There is strength in despair, let’s put it that way. Let’s take Latin American literature. Gabriel García Márquez: He wrote all his works in Paris and Barcelona. The Peruvian Mario Vargas Llosa: a global citizen. The Irishman James Joyce wrote in Trieste, Paris and Zurich. Or the Lost Generation: Ernest Hemingway, Truman Capote – they wrote their best works in Paris.
The anthology is divided into three chapters: “A look at home”, “Path into exile” and the longest chapter, more than 100 pages long: “At home in exile”. How threatening is the living situation today, even in exile, when Europe is moving further and further to the right?

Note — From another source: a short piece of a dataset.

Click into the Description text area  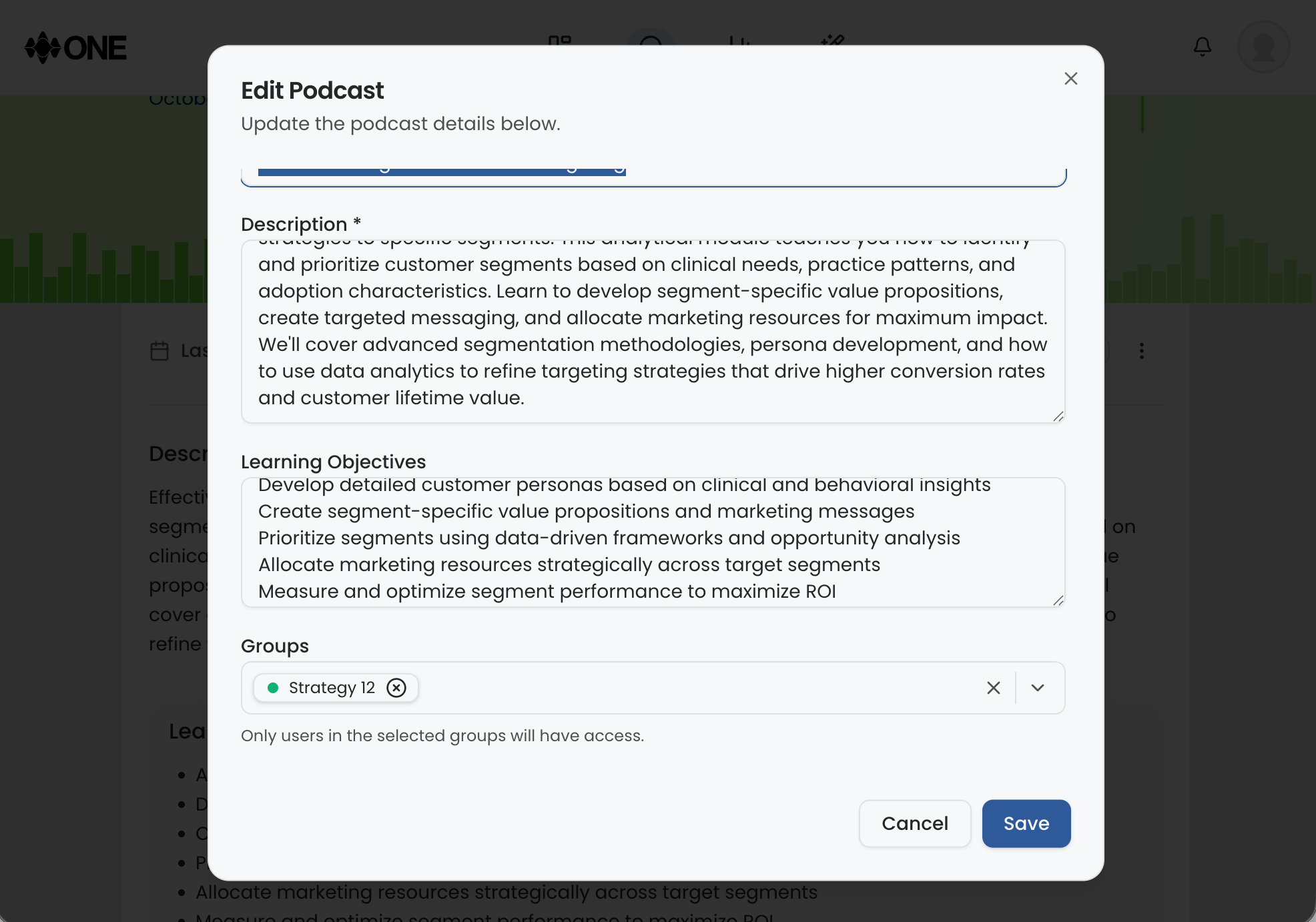(x=653, y=331)
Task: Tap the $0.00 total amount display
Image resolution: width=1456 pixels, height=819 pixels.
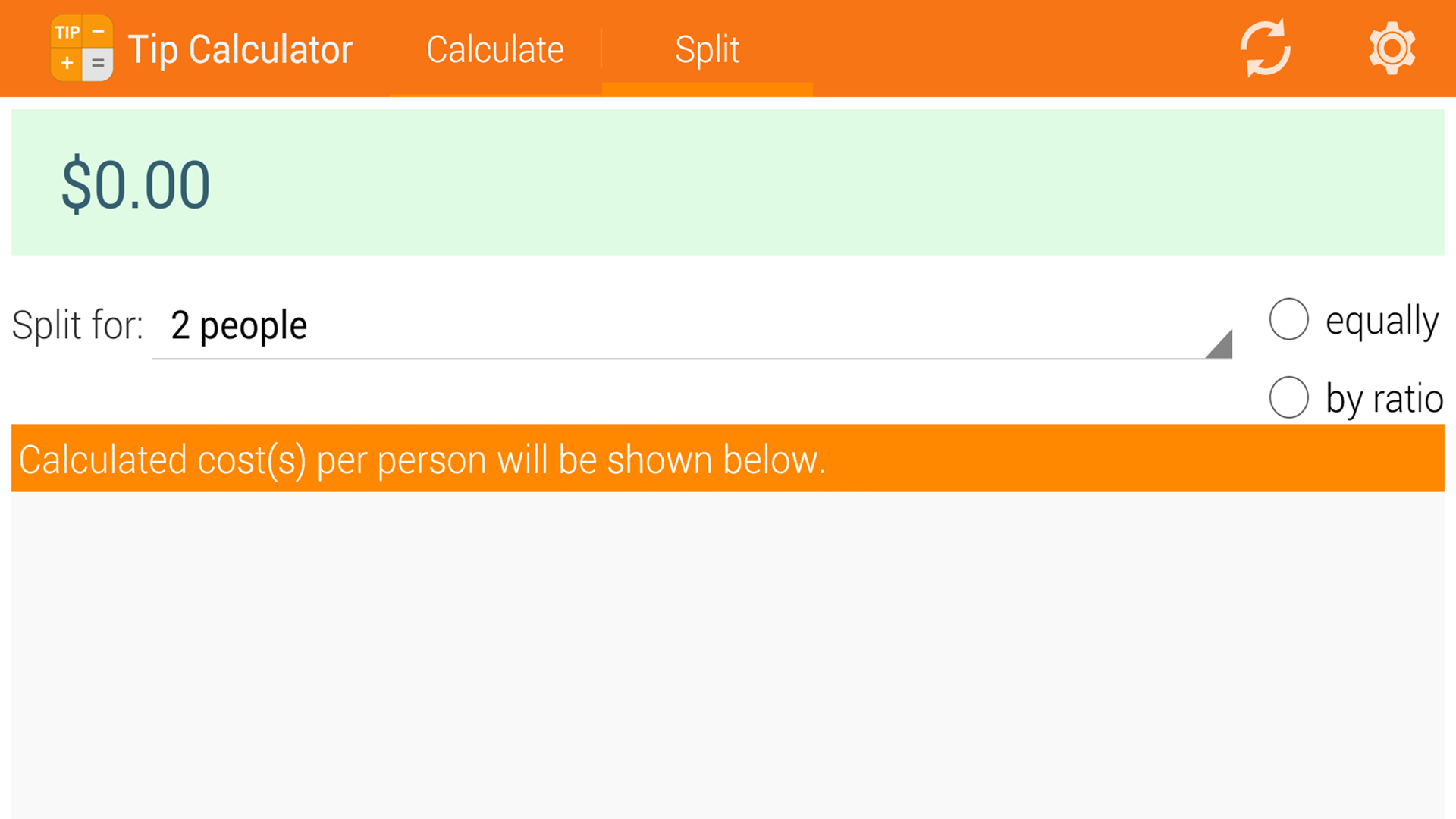Action: pyautogui.click(x=136, y=182)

The situation has become very complicated. If Europe, the continent of enlightenment and human rights, abandons its principles, what should be said about the rest of the world? As writers and defenders of free speech, we can only express our concern, our horror, our disgust at the symptoms of an infection that leads to the ghosts of the past, to the dictatorships of the 20th century and their methods.
Your anthology tells a lot about the suffering and loss of displaced people. But do you actually see exile as a benefit for yourself?
I owe exile for learning several languages. I can speak German now, I can speak Spanish because I studied Spanish literature. I gained all this in exile. The dictator, Saddam Hussein, thought that if he banished us, me or my colleagues, then he would win. In the end he lost. He was found in a hole. And I live here and breathe the free air and keep writing.
Najem Wali (ed.): 25 years of Writers in Exile. Endangered voices of a world in danger. Anthology. Secession-Verlag, 240 pages, hardcover, €25.
»Adam and Eve are our great-great-grandparents. We are the fruit of their banishment from paradise.”